Tai language of Vietnam and Laos

Tai Daeng, Táy-Môc-Châu or Red Tai is the language of the Tai Daeng people of northwestern Vietnam and across the border into northeastern Laos. It belongs to the Tai language family, being closely connected with Black Tai and White Tai, as well as being more distantly related to the language spoken in modern Thailand.

The language is classified as part of the Thái official ethnic community in Vietnam and of the Phu Tai composite group in Laos. However, speakers in Vietnam tend to identify with Black Tai, or Tai Dam, thus denying that they are Red Tai.

==Classification==
Tai Daeng is classified as belonging to the Tai-Kadai language group, located in the Tai languages and Southwestern Tai languages subgroups. Tai Meuay is closely related to Tai Daeng.

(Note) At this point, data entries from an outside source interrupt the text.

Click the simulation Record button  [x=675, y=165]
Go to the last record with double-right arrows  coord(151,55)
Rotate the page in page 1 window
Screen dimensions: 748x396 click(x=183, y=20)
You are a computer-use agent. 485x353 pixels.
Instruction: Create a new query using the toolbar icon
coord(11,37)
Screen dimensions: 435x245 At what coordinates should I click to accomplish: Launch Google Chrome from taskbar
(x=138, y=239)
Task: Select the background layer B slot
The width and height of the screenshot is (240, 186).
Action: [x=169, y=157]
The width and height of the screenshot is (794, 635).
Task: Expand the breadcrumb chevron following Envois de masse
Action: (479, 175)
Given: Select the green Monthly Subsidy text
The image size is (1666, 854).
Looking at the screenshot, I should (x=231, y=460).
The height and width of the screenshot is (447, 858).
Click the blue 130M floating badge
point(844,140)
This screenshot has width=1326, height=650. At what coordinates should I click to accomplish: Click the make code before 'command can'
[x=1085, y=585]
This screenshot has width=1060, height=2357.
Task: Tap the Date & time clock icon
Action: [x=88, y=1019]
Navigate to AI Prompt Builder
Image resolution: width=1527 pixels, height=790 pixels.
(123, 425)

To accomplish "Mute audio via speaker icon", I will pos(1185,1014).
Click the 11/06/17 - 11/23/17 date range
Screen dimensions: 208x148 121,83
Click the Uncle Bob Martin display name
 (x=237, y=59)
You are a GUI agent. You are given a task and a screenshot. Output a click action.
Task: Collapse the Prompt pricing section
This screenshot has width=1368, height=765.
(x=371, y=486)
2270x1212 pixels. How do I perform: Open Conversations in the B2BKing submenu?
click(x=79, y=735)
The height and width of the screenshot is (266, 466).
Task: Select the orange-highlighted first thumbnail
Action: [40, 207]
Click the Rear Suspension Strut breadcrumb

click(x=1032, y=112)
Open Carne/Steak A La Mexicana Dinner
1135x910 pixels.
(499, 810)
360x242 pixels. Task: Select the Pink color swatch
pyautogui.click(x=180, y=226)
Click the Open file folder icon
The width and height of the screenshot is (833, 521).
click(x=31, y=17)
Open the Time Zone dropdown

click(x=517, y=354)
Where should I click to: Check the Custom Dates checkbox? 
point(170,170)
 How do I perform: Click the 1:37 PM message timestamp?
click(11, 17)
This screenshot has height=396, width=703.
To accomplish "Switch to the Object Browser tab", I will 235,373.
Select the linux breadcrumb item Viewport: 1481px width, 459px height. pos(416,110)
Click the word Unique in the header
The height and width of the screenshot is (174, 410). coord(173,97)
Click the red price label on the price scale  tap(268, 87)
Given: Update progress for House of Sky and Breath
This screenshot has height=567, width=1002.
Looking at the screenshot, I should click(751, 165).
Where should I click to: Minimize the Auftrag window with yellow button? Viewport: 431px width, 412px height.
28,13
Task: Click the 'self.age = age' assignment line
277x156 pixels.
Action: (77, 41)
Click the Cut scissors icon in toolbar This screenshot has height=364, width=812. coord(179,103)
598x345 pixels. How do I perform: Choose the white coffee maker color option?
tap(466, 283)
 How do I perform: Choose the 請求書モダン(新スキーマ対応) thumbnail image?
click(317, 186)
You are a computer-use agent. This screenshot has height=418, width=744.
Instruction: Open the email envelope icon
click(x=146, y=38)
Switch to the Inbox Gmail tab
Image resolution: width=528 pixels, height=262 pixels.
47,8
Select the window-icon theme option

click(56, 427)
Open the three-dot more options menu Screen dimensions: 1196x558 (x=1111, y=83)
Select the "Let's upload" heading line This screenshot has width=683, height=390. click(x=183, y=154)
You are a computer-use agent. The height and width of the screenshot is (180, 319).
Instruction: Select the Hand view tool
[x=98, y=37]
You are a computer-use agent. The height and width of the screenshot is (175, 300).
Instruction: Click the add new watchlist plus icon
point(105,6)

==Geographic distribution==
The number of Tai Daeng speakers is generally estimated at 80,000 native speakers, with an ethnic population of roughly 100,000 located mostly in Vietnam.

In China, Tai Daeng (傣亮) people are located in the following townships of Yunnan province, with about 2,000 people (Gao 1999). They are referred to by the neighboring Han Chinese, Miao, and Yao peoples as Dry Tai (Gan Dai 旱傣).

- Qiaotou Town 桥头镇, Hekou County 河口县 (in the 3 villages of Shiyajiao 石崖脚, Baini 白尼, and Fangluocheng 方洛成; population 600)
- Gulingqing Township 古林菁乡, Maguan County 马关县 (in the 2 villages of Panzhihua 攀枝花 and Dongzong 董棕); population 500)

==Phonology==
All syllables in Tai Daeng have an initial consonant or consonant cluster, followed by a vowel or a diphthong, and optionally end in a final consonant. Each syllable also carries a tone. Like many related languages, Tae Daeng has different possibilities for the realization of tone on different types of syllables, depending on the presence, absence, and type of final consonant.

Free syllables are those which end in a vowel, a nasal or a semivowel while checked syllables are those having a final p, t, k or a glottal stop.
Tae Daeng has five tones on free syllables:
- 1. Rising from middle pitch to high pitch and then leveling off: huu 'ear', taa 'eye'
- 2. Level and high, slightly lower than the highest point of the first tone: say 'egg', faa 'to split'
- 3. Low rising and glottalized: hay 'to weep' or 'dry field', haa 'five', naŋ 'to sit'
- 4. Mid with slight and gradual fall: naa 'rice field', cim 'to taste'
- 5. High falling, glottalized: nɔŋ 'younger sibling', haay 'bad'
The first tone can employ glottalization, but is not mandatory.
Tae Daeng has two tones on checked syllables:
- 2. Level, mid or somewhat higher than mid: lap 'to close (the eyes)' or 'to harpen', mat 'flea' or 'to tie up in a bundle', bɔɔk 'flower'
- 3. Low rising: moot 'one'. According to Gedney, the nucleus of syllables of this type is always a diphthong or a phonetically long vowel.

==Grammar==

===Morphology===
Tae Deang frequently employs serial verb construction in which two or more verbs are strung together in one clause.

===Syntax===
Tae Daeng employs a Subject-Verb-Object word order and because of the lack of inflections upon verbs, syntactical functions are largely derived from word order and prepositions. Particles are highly adaptive and can usually be found at the end of a sentence in order to emphasize, question, command or indicate a level of familiarity or respect.

==Writing system==
Tai Daeng differs from its close relations White Tai and Black Tai in that, while it doesn't feature a writing system of its own, speakers make occasional usage of the Tai Viet script.